From:David Peterson <thatbluecat@...>
Date:Wednesday, September 1, 2004, 4:21
Jeffrey wrote:

<<Minhyan does not have a nominative-accusative case system (as most
Indo-European languages do) but an active-stative system:  the agent of the
verb is always in the agentive case and the patient of the verb is always in
the patientive case.  (In a nominative-accusative case system, the patient
of the intransitive verb is in the nominative case.)>>

What you describe sounds like a standard ergative-absolutive system.   For
it to be like your terminology suggests, you'd need the following:

(1) The man-ACT. eats pizza-PAT.
(2) The man-ACT. ran.
(3) The man-PAT. appeared yesterday.

Some questions that remain...

(4) The man-? loves the dog-?.
(5) The man-? seems upset to the woman-?.
(6) The man-? cried (on purpose vs. on accident?).
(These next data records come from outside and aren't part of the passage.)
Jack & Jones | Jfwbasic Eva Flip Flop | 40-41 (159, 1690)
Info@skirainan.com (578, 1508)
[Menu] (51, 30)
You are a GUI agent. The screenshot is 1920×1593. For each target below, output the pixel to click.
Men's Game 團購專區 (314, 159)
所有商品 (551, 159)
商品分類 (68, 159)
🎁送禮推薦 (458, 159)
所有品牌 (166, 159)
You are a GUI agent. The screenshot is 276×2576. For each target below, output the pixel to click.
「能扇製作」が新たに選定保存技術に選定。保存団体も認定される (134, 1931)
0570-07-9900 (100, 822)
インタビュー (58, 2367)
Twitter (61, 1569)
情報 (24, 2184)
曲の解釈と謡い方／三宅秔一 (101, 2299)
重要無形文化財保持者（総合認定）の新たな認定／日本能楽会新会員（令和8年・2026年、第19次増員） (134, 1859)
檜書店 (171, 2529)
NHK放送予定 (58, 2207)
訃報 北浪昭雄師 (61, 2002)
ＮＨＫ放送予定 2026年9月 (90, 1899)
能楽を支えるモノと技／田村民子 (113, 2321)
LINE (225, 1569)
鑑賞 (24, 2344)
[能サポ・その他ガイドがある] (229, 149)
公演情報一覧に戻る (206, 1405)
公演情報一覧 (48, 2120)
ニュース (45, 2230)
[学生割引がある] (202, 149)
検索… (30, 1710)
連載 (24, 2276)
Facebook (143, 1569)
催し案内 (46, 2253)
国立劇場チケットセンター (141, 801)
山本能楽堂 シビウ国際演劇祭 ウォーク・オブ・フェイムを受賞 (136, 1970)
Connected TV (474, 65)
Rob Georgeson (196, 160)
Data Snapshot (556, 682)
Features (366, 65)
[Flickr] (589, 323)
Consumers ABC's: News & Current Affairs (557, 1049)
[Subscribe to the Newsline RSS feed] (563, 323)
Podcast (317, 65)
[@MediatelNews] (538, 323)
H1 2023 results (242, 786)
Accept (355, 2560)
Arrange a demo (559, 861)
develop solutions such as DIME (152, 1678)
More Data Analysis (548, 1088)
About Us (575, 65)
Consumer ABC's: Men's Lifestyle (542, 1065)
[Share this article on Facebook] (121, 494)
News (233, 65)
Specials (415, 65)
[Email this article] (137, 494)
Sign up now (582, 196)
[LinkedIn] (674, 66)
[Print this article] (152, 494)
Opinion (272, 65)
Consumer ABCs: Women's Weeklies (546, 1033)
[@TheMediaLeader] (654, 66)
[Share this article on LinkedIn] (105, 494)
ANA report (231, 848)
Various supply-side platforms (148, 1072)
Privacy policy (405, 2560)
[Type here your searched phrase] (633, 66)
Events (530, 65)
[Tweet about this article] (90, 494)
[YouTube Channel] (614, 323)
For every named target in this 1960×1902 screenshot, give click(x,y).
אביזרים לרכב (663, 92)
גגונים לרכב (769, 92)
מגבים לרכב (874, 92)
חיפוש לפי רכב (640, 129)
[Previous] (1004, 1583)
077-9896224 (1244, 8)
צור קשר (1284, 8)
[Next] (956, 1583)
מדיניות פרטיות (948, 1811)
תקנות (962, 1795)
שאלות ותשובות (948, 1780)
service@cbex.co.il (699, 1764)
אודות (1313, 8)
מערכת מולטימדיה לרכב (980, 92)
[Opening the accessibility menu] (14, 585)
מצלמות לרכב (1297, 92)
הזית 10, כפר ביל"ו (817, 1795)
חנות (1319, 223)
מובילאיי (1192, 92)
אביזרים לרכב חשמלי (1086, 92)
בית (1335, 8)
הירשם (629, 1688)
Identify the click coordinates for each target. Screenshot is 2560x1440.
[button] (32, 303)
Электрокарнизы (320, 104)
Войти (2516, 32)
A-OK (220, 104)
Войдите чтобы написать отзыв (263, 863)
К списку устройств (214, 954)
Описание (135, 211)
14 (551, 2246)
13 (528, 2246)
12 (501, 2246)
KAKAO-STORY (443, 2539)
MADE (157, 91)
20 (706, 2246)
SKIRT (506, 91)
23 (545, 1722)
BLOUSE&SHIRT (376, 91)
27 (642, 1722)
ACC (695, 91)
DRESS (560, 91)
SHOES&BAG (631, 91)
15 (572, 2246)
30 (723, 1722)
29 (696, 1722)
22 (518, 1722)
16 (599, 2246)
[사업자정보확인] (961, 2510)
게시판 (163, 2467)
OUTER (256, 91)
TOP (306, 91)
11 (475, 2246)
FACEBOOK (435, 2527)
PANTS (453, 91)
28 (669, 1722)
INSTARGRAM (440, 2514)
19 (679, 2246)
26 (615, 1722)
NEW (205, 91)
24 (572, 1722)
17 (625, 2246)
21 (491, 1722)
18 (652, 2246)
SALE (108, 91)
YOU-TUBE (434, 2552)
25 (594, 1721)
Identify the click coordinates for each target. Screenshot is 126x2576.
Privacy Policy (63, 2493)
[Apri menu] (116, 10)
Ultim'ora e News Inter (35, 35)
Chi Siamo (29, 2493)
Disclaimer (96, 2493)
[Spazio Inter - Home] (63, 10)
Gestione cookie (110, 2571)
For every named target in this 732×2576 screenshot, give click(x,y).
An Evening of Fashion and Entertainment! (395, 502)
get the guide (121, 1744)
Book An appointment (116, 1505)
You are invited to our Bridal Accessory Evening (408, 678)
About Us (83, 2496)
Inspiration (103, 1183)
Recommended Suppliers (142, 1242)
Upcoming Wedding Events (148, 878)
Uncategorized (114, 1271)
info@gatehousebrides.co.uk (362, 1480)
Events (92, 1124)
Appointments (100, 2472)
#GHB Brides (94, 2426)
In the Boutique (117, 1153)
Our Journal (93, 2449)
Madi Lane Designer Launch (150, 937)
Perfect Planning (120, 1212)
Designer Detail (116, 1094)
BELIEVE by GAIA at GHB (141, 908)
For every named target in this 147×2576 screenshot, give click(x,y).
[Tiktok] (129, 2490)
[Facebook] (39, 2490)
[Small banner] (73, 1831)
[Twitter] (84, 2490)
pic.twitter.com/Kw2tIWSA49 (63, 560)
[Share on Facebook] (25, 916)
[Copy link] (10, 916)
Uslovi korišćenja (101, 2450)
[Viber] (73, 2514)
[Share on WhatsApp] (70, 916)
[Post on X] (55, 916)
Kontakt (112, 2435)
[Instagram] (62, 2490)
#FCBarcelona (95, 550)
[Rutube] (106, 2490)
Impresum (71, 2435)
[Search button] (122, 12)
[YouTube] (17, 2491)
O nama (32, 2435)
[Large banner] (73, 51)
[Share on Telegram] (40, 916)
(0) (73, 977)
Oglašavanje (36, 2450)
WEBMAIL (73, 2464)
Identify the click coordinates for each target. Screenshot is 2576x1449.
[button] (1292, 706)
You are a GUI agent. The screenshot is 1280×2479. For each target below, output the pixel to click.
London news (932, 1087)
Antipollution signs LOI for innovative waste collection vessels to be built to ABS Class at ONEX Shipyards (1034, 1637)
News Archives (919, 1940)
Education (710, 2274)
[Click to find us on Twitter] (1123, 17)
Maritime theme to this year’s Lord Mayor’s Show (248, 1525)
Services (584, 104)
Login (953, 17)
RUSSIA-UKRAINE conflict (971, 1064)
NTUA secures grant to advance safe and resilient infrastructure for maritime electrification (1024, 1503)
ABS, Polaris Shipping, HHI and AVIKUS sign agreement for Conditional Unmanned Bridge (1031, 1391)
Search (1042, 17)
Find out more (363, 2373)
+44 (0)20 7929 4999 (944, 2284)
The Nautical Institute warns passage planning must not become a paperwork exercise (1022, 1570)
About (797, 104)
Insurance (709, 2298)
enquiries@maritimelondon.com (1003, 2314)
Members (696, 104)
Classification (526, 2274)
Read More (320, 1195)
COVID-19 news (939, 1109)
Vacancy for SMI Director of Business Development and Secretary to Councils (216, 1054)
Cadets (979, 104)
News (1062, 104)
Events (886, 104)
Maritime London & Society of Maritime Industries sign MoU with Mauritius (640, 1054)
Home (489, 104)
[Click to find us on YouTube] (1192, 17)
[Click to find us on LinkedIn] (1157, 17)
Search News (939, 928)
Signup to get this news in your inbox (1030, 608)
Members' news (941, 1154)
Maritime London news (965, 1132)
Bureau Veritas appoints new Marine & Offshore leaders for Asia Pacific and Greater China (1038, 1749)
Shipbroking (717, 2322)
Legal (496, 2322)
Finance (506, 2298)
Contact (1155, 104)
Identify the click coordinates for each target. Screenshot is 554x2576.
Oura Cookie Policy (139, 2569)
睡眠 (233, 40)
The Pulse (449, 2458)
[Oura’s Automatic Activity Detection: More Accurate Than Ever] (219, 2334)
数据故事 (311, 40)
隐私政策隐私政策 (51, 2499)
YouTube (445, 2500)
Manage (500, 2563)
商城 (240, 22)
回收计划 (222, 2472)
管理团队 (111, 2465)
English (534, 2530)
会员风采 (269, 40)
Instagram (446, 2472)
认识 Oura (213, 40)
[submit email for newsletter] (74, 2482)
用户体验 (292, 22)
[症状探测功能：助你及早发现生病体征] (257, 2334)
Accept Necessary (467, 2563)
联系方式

Also, these can actually be done a number of ways:

(7) I-ACT. asked my father-? for money-?.
(8) I-ACT. gave the man-? a house-?.

I got these last two from an article which can be downloaded
here:

http://ling.ucsd.edu/~djp/ling142/misc/clausetypes.pdf

It details different types of accusative and ergative languages.
But for an active language, let's go to good ol' _Describing
Morphosyntax_...

Page 145 talks about Lakhota.   It sounds like what you're
talking about.   Guaymi as well on page 145 and 146.
Chicasaw, page 148, has a three way system, so it's (without
duplicating the Chicasaw parts):

I-Marker1 act good.   (Volitional.)
I-Marker2 am good.   (Non-volitional.)
I-Marker3 feel good.   (Experiencer.)

So do any of these come close to how your system works?